I’ve been single for a while now and like John Mayer said “I’m perfectly lonely”. Despite the advice of my friends I did had contact with my ex at the beginning. I guess it was because I always had someone around me but things has changed. I only want to have her around me as friend. As hard as it might sound, her presence is starting to annoy me. I can’t do anything without her controlling everything I do. It might sound hard but she blew up her chance with me.

Ever since I’ve returned from my trip abroad, I’ve been feeling happier then when I had a relationship with her. Apparently, this positivity has affected my surrounding. I’ve noticed the increase of interest. The only downside is that it’s not coming from people I’m interested in. They only are interested in me (now), because I lost a lot a weight and I look better now.    

One of the things I noticed, is that I am still interested in my ex of 5 years ago. Am I being selfish? It’s been only a few months since I broke up with my most resent ex and the only person I’m interested in now is my ex of 5 years ago. Call me crazy but she is also single now and somehow I feel the need to simply date her.

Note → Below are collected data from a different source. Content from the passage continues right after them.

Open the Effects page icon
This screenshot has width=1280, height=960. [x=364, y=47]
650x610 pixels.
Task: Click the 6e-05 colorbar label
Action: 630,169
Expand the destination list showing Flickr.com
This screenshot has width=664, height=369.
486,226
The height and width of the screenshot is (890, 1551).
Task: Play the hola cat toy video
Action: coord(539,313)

Although I have these ideas I’m not going to act upon them. I’ll keep my distance also for the sake of my resent ex. It would tear her apart knowing that I felt for my old ex of 5 years ago, only after a few months breaking up with her. Funny, I told a heterosexual friend of mine and she start laughing. She told me that we (lesbians) love drama. Oh I forgot, my ex of 5 years ago is back in town. Meaning that she is now also a part of my friend circle. I can predict it already, this is going to be again another lesbian drama story. Seriously, if I tell you the entire story of my lesbian friend circle you’d be surprise. Our love drama would top the TLW.